WORK TO BE COMPLETED >>
Please repeat nothing except the lines from the one containing "Given: Open the help and feedback icon" through the end of the records, exactly and without pictures.

DATASET EXCERPTS below:

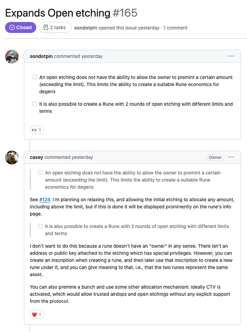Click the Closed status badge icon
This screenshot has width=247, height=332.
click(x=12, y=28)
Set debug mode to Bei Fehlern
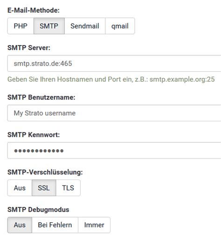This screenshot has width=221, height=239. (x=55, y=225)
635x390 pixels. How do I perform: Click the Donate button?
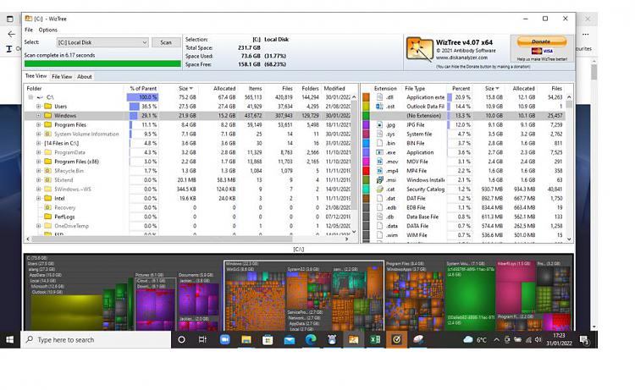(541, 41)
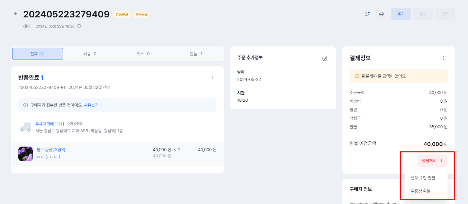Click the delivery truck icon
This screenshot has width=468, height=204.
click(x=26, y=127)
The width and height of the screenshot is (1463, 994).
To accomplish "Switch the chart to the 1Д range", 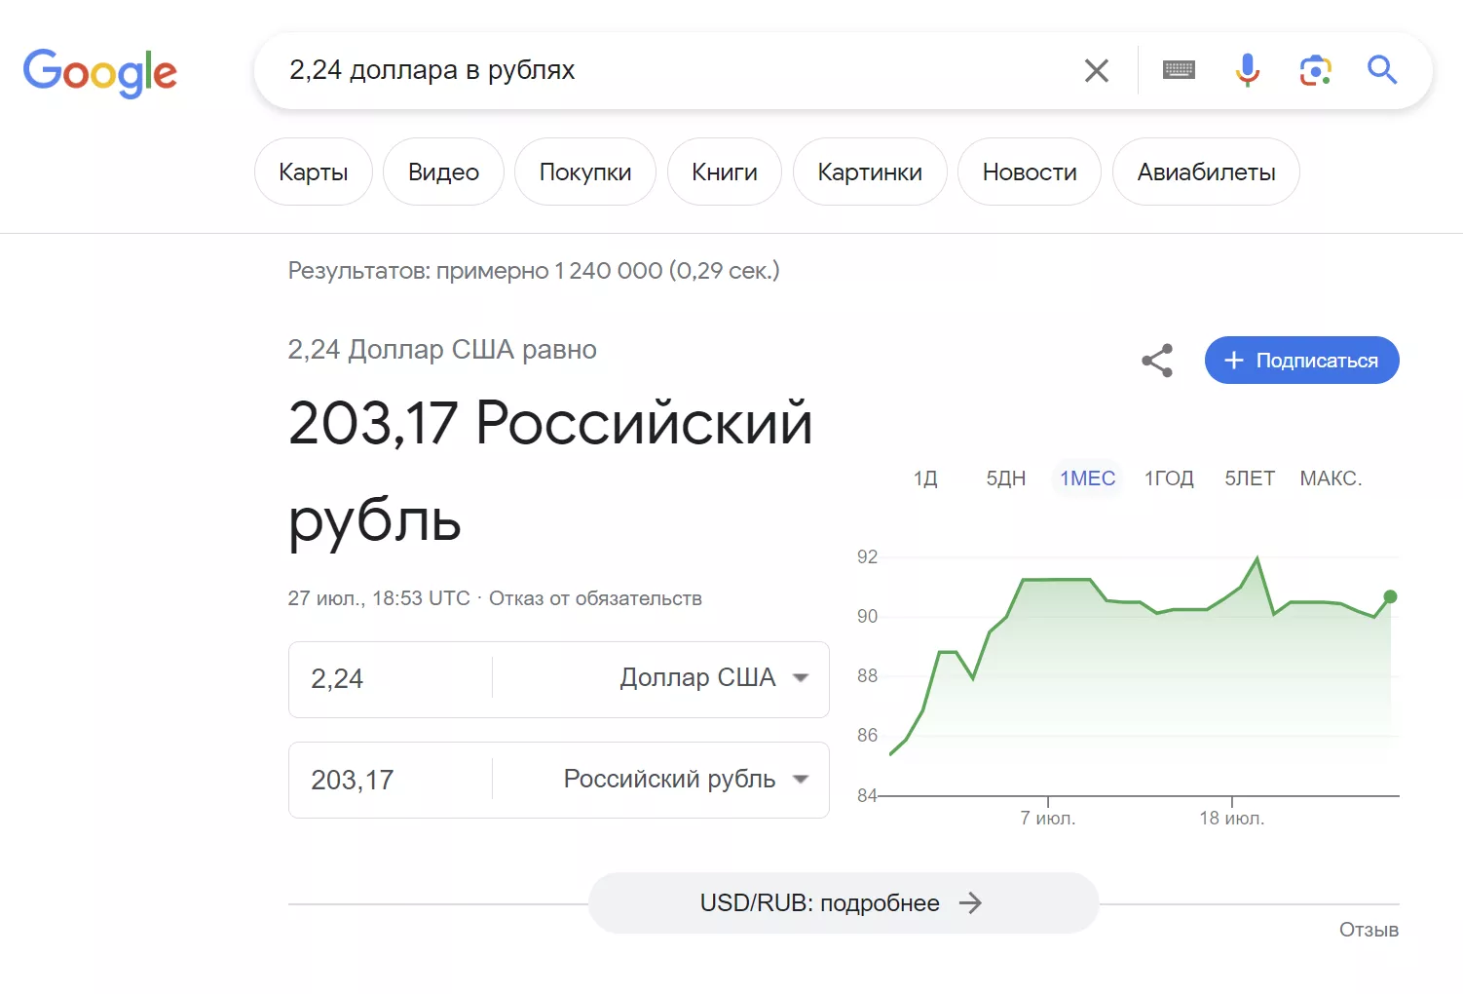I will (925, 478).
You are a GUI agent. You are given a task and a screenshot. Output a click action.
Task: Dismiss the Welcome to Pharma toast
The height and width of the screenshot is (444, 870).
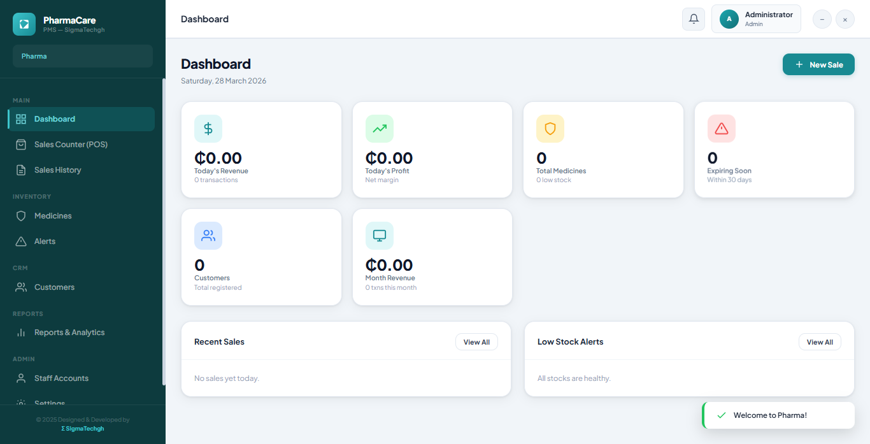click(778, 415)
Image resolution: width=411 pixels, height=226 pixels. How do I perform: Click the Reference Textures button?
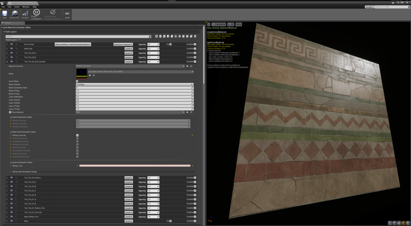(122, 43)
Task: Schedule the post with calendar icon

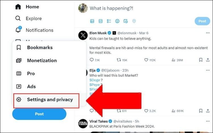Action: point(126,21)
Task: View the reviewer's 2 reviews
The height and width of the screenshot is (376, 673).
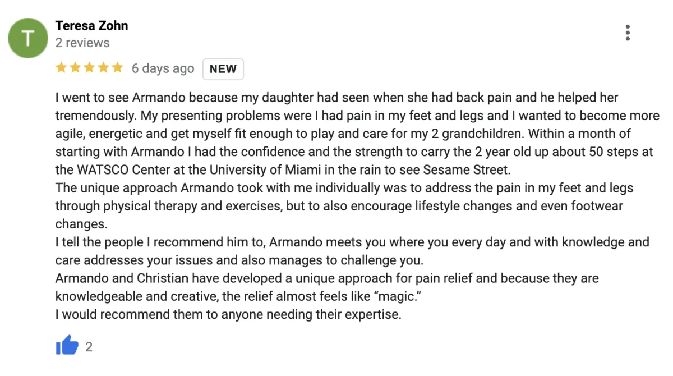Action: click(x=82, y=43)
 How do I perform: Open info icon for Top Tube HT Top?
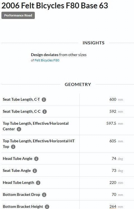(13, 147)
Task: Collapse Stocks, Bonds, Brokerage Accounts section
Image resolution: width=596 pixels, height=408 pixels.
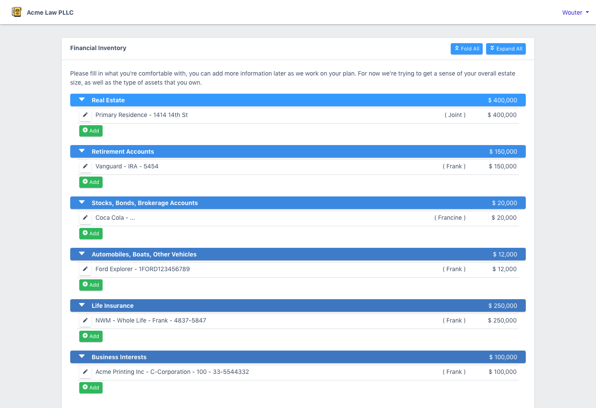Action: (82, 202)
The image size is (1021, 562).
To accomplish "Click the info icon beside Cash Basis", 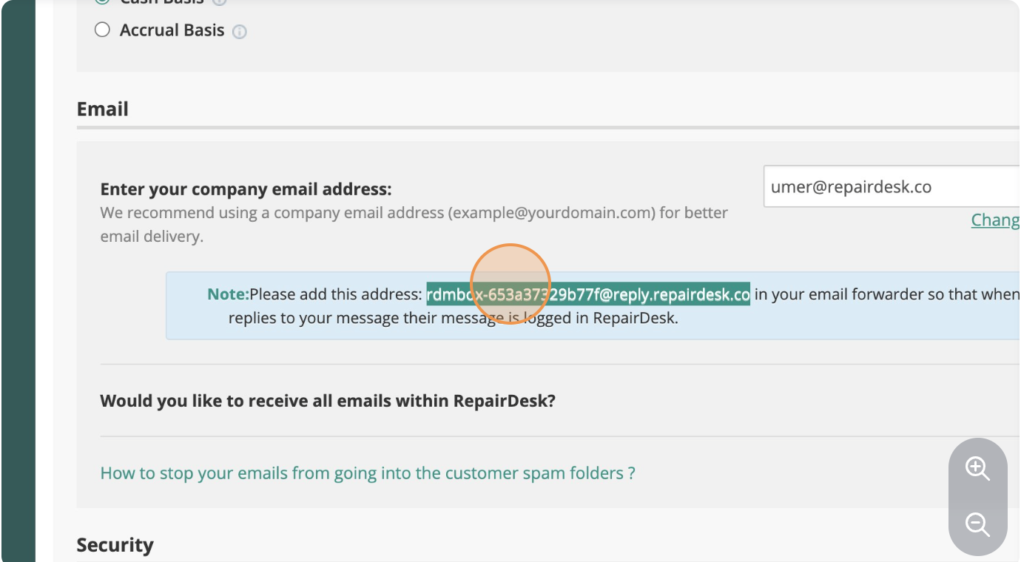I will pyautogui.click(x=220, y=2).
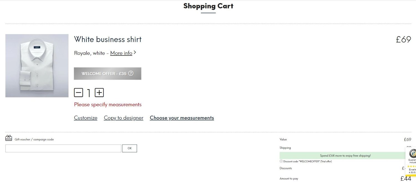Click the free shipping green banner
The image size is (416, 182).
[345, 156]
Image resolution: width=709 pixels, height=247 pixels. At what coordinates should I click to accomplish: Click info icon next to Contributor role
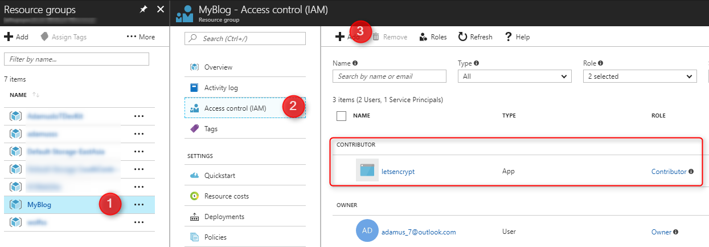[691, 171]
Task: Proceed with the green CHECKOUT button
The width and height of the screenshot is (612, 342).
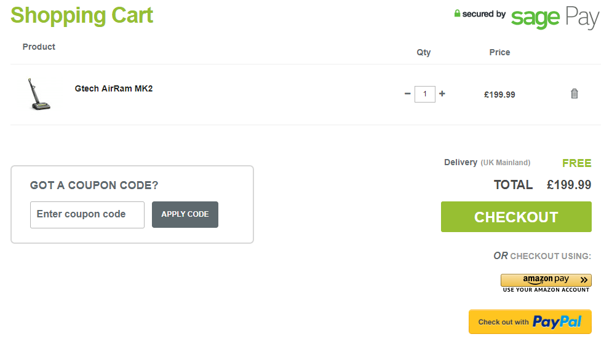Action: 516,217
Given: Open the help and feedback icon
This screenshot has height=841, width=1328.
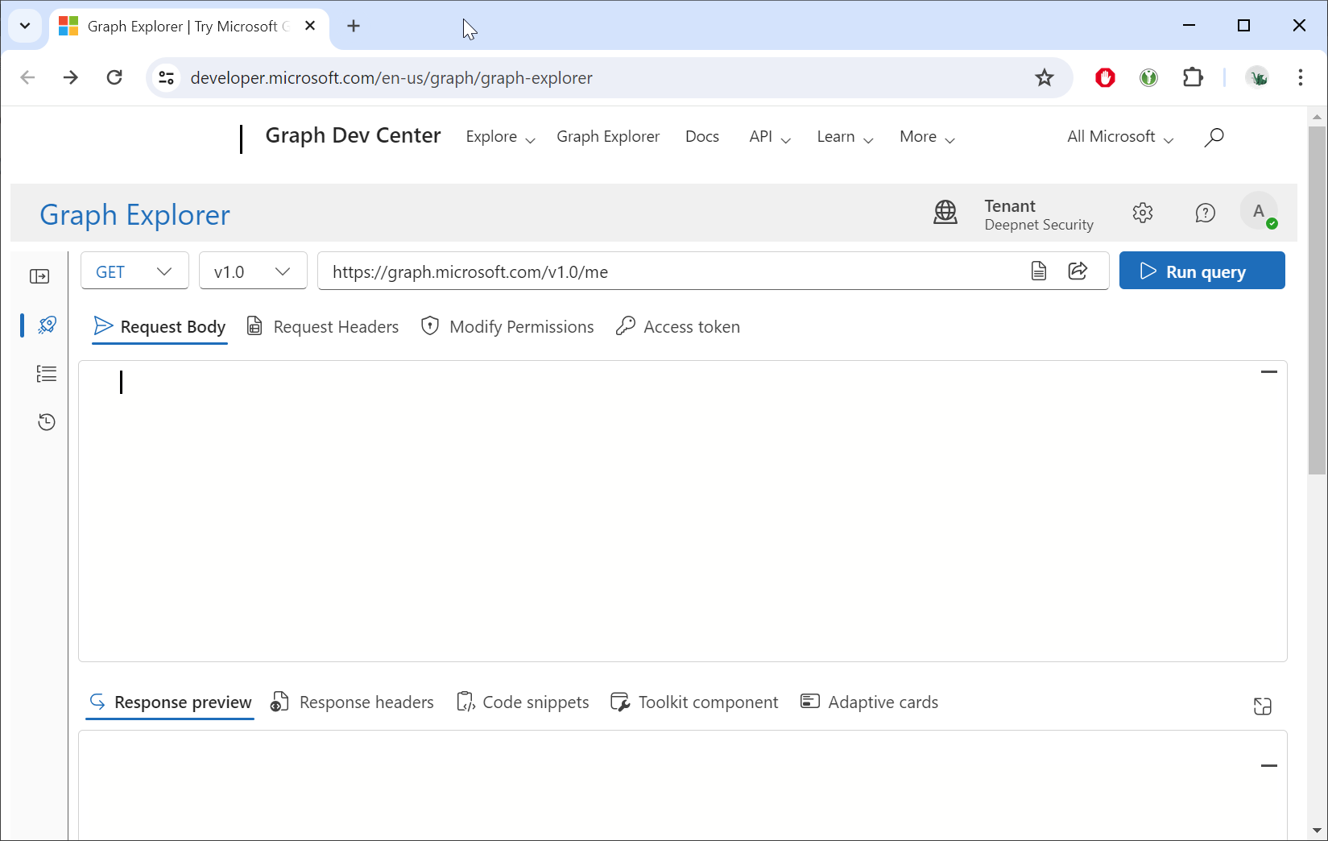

End of DATASET EXCERPTS.

ANSWER BOX >>
Given: Open the help and feedback icon
This screenshot has height=841, width=1328.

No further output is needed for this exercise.